BEGIN THE INPUT
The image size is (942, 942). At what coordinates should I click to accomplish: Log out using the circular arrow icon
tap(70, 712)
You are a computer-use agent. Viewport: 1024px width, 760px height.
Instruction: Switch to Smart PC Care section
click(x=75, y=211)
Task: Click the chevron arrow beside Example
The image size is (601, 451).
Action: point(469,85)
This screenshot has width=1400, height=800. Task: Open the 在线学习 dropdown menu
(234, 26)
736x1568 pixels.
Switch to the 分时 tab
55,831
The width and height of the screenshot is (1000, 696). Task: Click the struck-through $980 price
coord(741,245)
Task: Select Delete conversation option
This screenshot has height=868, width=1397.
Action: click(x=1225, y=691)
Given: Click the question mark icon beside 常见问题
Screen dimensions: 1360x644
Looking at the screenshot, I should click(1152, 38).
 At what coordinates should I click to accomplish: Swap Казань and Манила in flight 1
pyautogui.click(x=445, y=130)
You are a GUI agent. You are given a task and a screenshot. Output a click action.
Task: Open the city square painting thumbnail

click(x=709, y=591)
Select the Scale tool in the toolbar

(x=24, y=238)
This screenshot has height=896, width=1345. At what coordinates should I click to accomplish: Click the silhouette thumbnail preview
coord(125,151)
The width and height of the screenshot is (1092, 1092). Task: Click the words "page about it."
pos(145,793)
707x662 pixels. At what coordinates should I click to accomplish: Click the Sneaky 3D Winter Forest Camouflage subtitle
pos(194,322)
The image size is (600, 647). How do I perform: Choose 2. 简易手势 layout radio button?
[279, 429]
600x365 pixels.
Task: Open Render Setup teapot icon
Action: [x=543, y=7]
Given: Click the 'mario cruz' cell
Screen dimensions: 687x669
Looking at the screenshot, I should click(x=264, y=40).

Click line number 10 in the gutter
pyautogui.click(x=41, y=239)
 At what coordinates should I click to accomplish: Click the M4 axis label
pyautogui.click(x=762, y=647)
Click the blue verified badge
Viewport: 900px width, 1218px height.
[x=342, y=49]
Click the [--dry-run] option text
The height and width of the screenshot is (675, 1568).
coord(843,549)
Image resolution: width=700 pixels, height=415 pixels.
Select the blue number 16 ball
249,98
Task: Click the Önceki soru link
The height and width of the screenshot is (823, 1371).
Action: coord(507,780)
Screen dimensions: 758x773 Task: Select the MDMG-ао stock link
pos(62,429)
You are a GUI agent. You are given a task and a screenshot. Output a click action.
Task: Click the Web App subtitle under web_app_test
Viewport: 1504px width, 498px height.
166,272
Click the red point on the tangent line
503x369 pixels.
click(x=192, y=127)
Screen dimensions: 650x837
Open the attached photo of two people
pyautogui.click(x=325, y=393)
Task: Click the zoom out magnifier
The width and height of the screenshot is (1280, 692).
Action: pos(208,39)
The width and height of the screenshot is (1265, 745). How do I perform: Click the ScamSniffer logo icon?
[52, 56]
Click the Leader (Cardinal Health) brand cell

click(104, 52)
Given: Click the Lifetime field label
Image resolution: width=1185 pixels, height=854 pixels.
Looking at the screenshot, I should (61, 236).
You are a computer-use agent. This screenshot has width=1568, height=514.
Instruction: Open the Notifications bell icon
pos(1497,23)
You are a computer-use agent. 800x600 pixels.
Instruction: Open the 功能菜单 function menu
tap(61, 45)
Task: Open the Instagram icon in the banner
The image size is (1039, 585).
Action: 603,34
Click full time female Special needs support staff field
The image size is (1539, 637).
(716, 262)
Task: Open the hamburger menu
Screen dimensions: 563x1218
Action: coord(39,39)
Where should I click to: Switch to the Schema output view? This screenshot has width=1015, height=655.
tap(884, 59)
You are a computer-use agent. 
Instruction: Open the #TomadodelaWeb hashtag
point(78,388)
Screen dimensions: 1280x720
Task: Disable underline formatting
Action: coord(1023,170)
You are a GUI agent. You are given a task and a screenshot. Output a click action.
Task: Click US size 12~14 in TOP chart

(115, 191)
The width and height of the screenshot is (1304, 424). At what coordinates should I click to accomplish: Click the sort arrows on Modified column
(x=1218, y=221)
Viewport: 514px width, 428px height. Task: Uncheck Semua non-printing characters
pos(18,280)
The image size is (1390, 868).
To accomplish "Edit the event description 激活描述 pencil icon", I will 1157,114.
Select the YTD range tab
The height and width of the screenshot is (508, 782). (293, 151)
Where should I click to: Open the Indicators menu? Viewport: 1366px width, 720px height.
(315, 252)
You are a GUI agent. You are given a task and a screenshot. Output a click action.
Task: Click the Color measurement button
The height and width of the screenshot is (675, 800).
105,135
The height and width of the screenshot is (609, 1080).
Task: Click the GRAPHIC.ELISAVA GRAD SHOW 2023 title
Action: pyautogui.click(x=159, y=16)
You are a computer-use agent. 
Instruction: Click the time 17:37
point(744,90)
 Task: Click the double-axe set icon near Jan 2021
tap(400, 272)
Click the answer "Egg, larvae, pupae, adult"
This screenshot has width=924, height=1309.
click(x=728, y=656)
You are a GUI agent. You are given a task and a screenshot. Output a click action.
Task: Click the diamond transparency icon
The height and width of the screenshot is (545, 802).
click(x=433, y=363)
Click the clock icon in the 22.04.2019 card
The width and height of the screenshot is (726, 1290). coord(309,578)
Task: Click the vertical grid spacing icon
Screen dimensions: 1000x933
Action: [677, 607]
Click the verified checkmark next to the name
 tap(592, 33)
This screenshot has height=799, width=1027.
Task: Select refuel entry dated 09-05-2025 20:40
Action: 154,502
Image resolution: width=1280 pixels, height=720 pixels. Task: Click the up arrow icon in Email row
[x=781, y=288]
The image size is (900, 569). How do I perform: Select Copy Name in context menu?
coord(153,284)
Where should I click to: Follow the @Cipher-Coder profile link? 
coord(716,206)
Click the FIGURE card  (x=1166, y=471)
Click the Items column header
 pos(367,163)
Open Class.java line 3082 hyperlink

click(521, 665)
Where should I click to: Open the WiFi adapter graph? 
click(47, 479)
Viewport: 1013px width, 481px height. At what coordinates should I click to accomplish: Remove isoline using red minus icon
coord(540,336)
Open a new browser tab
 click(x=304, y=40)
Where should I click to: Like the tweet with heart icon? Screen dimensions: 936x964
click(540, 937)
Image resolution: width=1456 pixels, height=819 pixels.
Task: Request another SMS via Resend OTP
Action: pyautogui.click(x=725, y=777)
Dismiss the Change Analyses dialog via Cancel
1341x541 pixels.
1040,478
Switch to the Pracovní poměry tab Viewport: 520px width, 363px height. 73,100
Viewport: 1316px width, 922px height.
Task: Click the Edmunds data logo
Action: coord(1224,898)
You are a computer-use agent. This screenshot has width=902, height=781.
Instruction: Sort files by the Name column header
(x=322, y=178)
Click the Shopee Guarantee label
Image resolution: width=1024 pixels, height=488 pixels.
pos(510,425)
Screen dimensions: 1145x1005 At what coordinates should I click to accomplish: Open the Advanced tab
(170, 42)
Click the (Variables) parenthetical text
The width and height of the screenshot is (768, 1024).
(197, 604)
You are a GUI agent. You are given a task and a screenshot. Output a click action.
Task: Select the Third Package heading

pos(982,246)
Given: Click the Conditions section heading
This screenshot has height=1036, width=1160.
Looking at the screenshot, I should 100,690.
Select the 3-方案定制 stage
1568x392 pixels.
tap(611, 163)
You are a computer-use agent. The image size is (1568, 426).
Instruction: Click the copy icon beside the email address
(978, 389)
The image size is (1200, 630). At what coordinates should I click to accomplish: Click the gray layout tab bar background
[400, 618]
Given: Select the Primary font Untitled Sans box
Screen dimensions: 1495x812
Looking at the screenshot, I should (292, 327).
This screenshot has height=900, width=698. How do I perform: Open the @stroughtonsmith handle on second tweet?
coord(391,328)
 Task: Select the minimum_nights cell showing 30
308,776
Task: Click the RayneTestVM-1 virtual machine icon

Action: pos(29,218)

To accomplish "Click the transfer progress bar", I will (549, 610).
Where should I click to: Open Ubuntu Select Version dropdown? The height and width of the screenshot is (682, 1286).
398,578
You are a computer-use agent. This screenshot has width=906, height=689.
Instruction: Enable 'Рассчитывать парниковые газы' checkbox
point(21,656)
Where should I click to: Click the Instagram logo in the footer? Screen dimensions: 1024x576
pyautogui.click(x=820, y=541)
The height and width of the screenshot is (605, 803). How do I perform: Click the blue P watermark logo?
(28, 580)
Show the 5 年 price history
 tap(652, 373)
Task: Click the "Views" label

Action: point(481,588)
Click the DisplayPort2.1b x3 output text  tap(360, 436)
END THE INPUT
**YOUR ASSIGNMENT**
With "will" as the search string, filter the records and return each line that has it.

**EXPECTED ANSWER**
To accomplish "Edit the event description 激活描述 pencil icon", I will 1157,114.
To accomplish "Click the transfer progress bar", I will (549, 610).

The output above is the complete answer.